---------- SOURCE MATERIAL ----------
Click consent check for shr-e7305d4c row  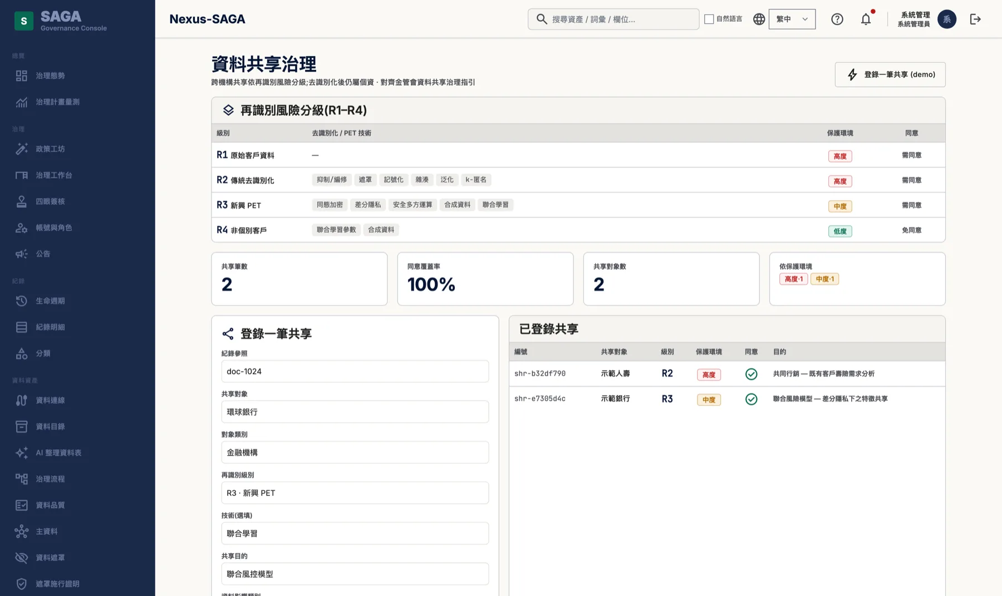751,399
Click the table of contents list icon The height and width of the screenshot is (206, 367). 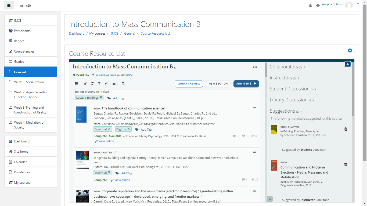point(77,84)
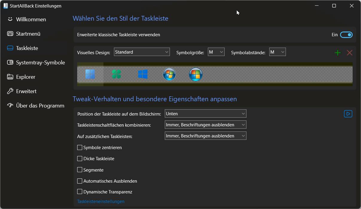
Task: Open the Visuelles Design dropdown
Action: [x=142, y=52]
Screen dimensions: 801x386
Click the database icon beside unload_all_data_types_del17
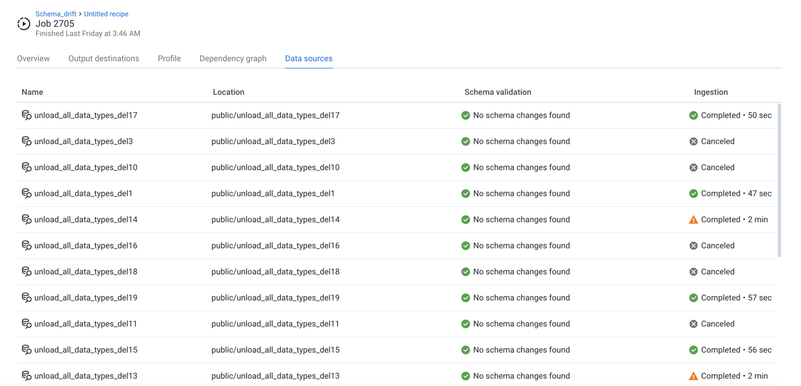27,115
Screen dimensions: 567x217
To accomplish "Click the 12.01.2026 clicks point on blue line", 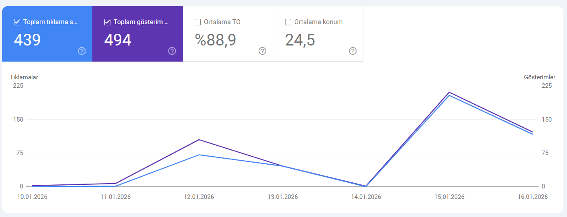I will pos(199,155).
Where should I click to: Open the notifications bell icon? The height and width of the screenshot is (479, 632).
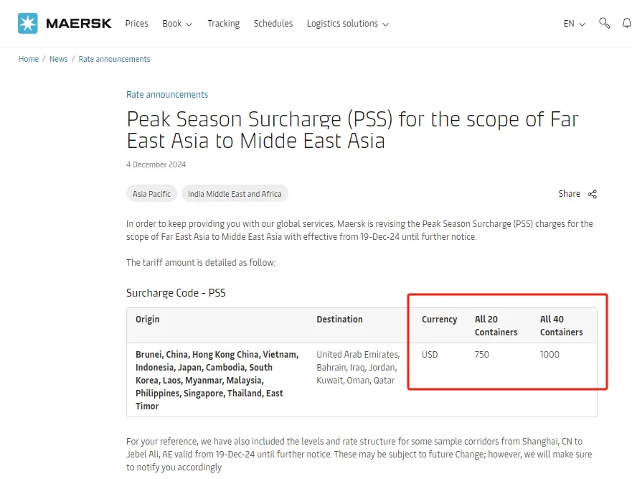627,24
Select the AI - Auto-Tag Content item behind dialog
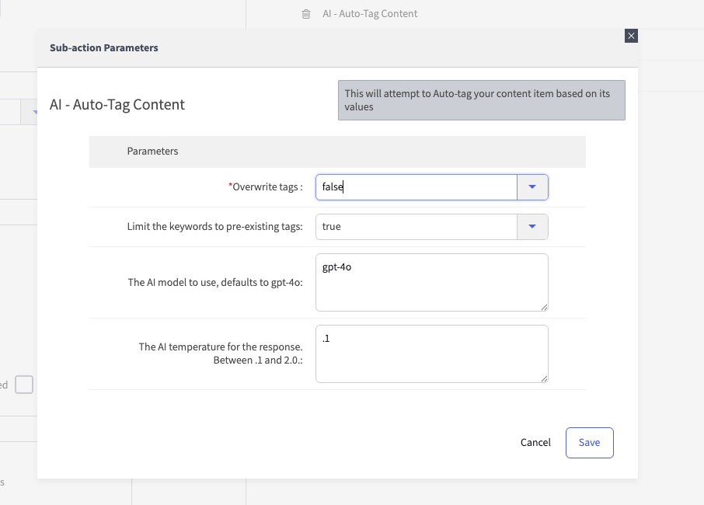The image size is (704, 505). pyautogui.click(x=370, y=14)
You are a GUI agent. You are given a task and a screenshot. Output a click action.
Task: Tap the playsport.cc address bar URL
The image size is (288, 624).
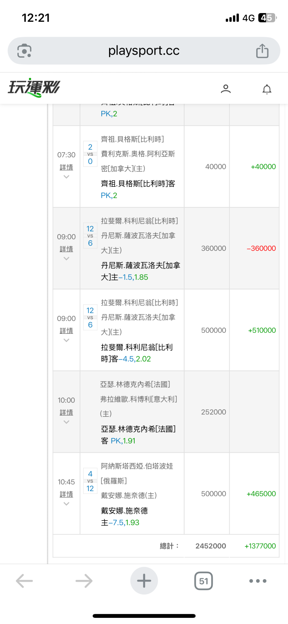coord(144,51)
----------
Please transcribe word for word the lines from the one bearing "Where should I" through the last line of the records above, omitting the pictures.

## FINISHED TASK
Where should I click to: Open the notifications bell icon? The height and width of the screenshot is (479, 632).
627,24
Select the AI - Auto-Tag Content item behind dialog
The image size is (704, 505). pyautogui.click(x=370, y=14)
You are a GUI agent. You are given a task and a screenshot. Output a click action.
Task: Tap the playsport.cc address bar URL
The image size is (288, 624).
coord(144,51)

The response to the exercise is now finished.